◆ Source document:
Cathodyne PIs work very well with smaller input signal types like EL84s and 6V6s. I re-build Hammond organ and old PAs and all of them have the cathodyne PI and sound great and have excellent overdrive sounds. One of the more well known amps, the Peavey Classic 30 uses one. The thing about the cathodyne is that you only use one triode and it operates at a slight loss, but have the other triode to put in front of it for a driver. If you have too much gain, just re-do the driver stage for less gain. Adjust to taste.

Is that extra dot left of the third stage grid load just a blob (?) or place to add a resistor to make a divider should you choose to? Because that would be exactly what I was referring to above.

Looks good to me. The only thing I'll add is that if you look at the G40V schem you'll see that the tone stack is voiced hard into the midrange. I expect that is to get more useful grind under overdrive conditions. Your design is voiced broader and may sound more "Fendery" when overdriven. But it will certainly do a better clean jazz tone. Small taters if you ever wanted to revoice it.

Don't sweat having a design similar to others. Especially when you "discovered" the design post facto. My signature design is somewhat (to a lot) similar a TrainWreck circuit. I designed it about five years before there was any TW circuit information on line. After seeing the TW design I decided to try the cold clipping third stage. I liked it. I'm using a different value, but the inclusion of that circuit obviously made my design THAT much closer to the TW topology. I have no doubts that anyone familiar with the TW circuits would assume that this is "my take" on it. IT'S MY ORIGINAL DESIGN!.. But I digress... My point is... There's not much new under the sun WRT tube amps. How many times has the same song been written, the same story told or the same fashion created? Fuggit about et.

◆ Record set:
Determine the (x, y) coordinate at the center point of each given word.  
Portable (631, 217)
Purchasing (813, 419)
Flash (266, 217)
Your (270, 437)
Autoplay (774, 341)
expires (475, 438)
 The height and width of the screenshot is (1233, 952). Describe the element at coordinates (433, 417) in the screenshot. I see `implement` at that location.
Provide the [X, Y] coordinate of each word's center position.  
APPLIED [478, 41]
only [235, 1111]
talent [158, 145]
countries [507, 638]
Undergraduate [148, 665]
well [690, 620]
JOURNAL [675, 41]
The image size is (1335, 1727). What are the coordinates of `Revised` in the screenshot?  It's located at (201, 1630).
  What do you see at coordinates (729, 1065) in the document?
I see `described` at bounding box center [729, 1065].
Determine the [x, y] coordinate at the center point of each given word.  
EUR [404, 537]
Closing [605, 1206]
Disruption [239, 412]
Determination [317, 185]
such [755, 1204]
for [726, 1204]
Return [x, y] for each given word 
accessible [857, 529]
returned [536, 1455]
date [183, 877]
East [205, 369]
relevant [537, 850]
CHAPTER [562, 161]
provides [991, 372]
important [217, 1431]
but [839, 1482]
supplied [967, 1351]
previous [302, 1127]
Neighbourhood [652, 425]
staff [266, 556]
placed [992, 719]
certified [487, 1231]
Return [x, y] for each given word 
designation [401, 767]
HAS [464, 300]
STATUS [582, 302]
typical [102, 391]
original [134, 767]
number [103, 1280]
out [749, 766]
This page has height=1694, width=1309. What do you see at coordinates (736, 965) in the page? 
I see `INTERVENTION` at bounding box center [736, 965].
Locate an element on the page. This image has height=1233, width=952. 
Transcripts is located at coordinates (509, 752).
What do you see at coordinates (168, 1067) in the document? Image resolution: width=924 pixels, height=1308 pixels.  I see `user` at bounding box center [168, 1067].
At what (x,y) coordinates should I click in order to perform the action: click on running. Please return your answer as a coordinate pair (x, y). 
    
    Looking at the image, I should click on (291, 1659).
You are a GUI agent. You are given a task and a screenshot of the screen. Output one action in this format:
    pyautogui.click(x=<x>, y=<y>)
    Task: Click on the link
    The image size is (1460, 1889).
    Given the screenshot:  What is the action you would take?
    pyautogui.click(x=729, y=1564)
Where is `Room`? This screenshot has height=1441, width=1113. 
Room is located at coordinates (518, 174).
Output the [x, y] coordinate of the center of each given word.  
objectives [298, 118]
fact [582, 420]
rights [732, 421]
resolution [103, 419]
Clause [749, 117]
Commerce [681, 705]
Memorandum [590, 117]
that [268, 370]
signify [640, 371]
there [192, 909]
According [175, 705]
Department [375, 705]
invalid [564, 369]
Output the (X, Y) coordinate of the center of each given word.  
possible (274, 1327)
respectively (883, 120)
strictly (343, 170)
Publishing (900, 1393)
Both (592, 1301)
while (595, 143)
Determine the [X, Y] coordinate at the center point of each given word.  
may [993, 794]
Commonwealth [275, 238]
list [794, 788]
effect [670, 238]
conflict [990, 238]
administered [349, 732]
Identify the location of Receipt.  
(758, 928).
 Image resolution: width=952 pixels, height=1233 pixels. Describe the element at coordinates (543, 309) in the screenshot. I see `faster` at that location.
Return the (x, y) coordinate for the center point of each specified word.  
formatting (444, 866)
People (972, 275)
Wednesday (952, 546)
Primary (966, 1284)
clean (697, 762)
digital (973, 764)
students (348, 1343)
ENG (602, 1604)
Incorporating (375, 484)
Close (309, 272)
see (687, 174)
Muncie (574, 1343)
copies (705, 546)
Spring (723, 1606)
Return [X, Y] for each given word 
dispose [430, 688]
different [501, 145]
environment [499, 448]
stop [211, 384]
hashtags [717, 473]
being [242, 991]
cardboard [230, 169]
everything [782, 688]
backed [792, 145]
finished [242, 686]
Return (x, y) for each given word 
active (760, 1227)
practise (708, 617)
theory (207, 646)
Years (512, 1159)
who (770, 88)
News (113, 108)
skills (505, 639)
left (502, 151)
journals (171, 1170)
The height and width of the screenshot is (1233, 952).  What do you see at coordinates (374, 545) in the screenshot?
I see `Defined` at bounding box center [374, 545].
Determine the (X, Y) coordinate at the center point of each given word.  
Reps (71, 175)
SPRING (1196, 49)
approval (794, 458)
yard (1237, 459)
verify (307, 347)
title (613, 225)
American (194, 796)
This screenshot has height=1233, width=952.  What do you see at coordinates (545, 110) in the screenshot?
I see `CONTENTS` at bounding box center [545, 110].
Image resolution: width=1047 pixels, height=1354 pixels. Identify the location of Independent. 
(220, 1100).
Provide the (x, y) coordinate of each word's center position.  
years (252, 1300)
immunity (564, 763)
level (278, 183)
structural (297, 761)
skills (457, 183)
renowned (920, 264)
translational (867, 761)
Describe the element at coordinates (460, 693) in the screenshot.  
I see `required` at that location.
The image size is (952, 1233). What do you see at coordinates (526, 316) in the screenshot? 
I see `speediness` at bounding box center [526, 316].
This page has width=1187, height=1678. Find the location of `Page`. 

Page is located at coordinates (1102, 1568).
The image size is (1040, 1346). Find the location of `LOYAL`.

◆ Work to be completed:
Extend the forum thread on tube amp design, picking up right after its final post. The material is separate from the tube amp thread and unrelated to it.

◆ Task response:
I use an LTP with my own fav el84 design, but I'm working on a new thing with a cathodyne (should "cathodyne" be capitalized since it's non descriptive designator and a moniker?). Some amp designs do very well driving the piss outta el84's My new el84 design is going to be more of an uber gain preamp with very little over driving of the power tubes so I figure I can spare a gain stage at the PI. More in line with your ideology maybe. With this topology and intention it's even possible to do some tone shaping with the stage feeding the cathodyne and still have enough drive to the power tubes I love el84's. A very elastic tube to design with.

I use a VKC with my favorite el84 design.

Very Kool Cathodyne? Variable Kathode Current? Vermicious Knid Critter? (Willy Wonka anyone?)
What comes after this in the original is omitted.